▶ **INPUT RECORDS**
- - - -
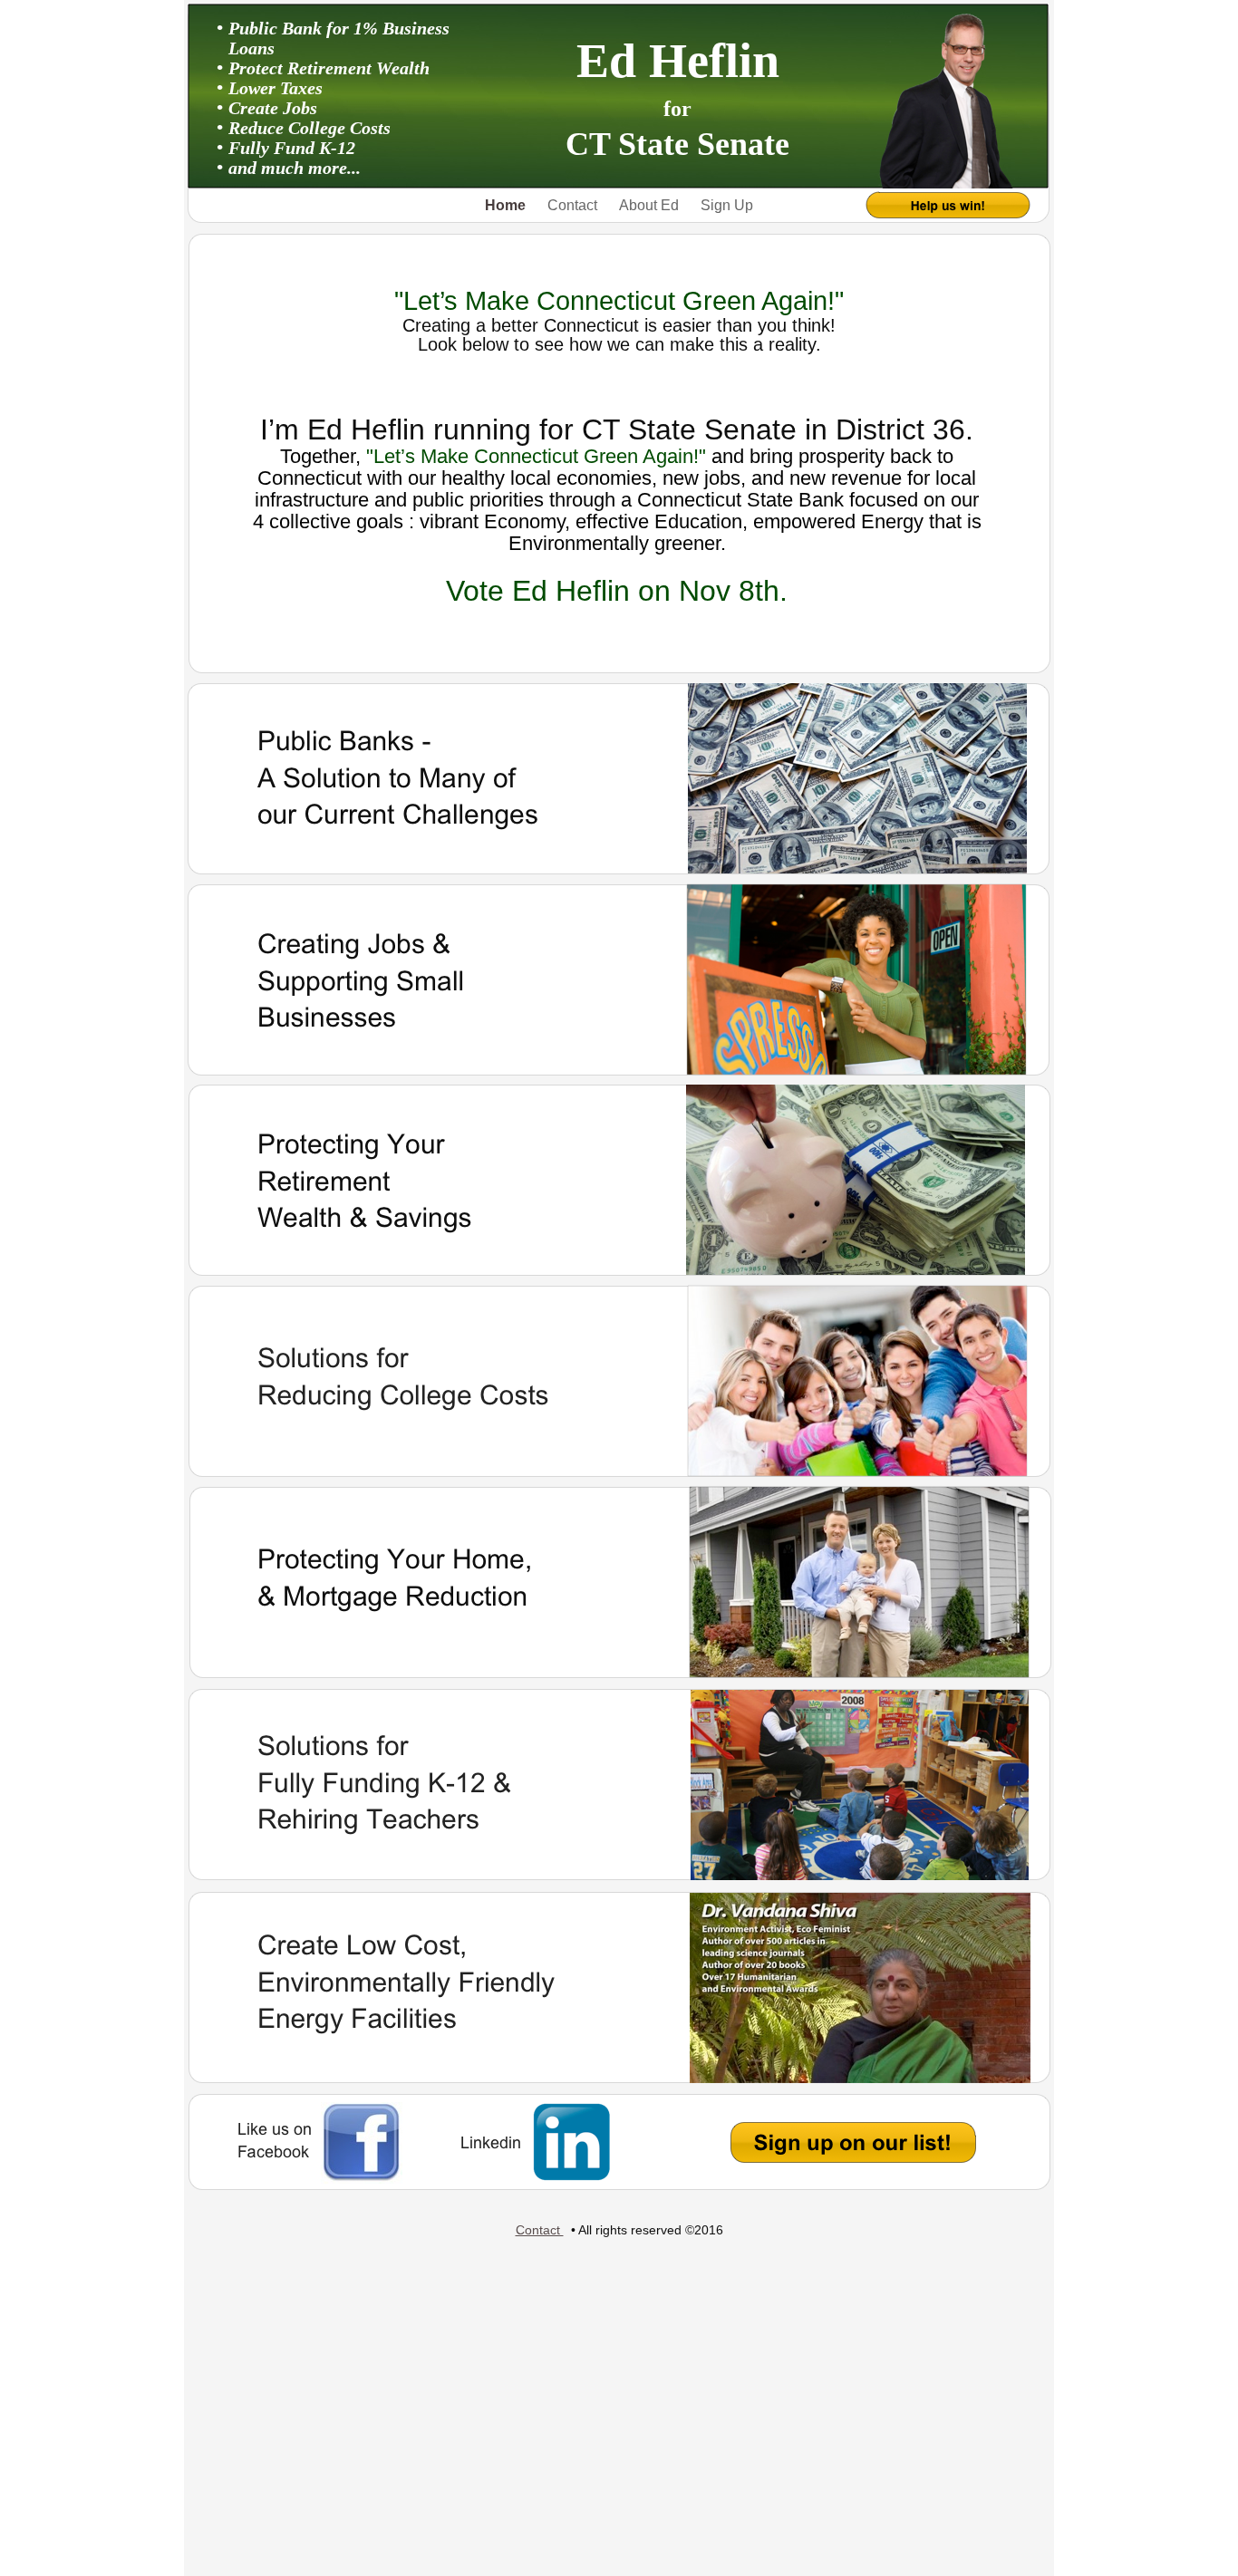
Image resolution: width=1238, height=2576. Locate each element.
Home (507, 205)
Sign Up (727, 205)
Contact (574, 205)
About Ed (650, 205)
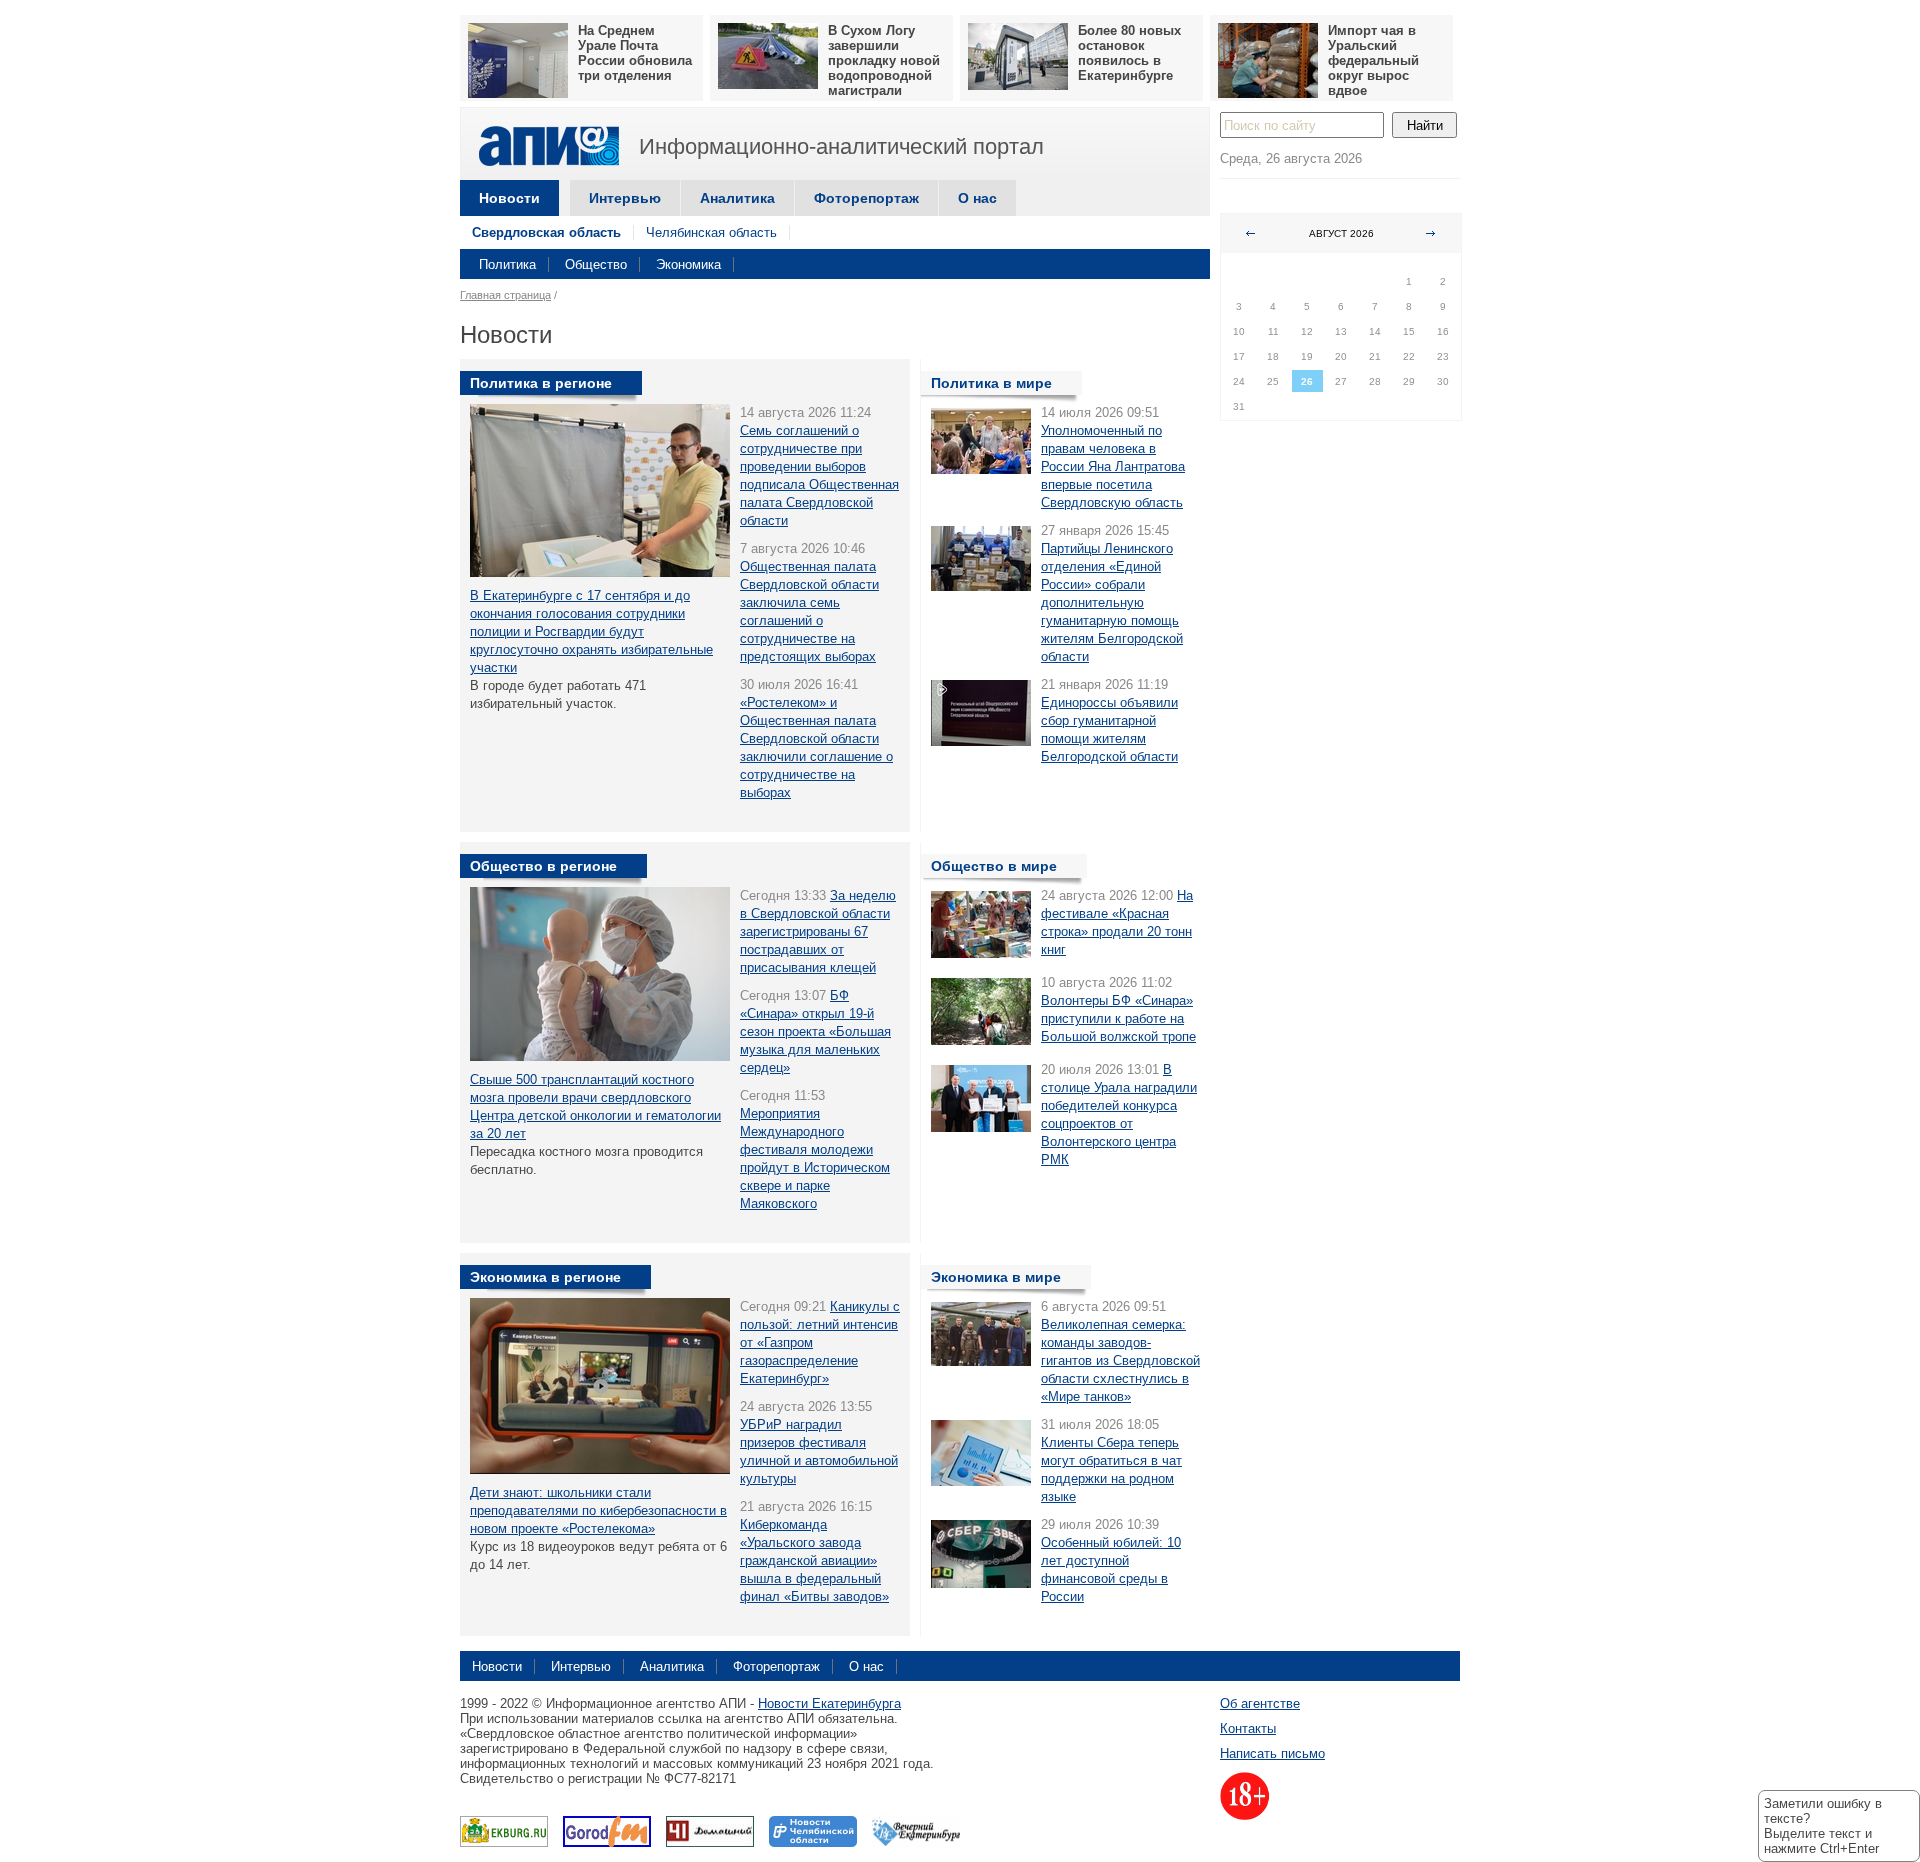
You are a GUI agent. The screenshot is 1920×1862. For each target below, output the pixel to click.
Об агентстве (1260, 1703)
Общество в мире (994, 866)
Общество (596, 264)
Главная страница (505, 295)
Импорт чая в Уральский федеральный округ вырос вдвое (1373, 60)
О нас (977, 198)
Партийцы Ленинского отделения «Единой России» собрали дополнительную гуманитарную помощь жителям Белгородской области (1112, 602)
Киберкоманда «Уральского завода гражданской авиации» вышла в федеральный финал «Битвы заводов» (814, 1560)
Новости (509, 198)
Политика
- - - -
▶ **DIRECTIONS**
The word "each" appears in some lines of the data. Copy every one of those lines.

▶ **ANSWER SECTION**
Image resolution: width=1238, height=2576. Locate each element.
You are a GUI agent. The screenshot is 1920×1862. For each target below, output the pixel to click.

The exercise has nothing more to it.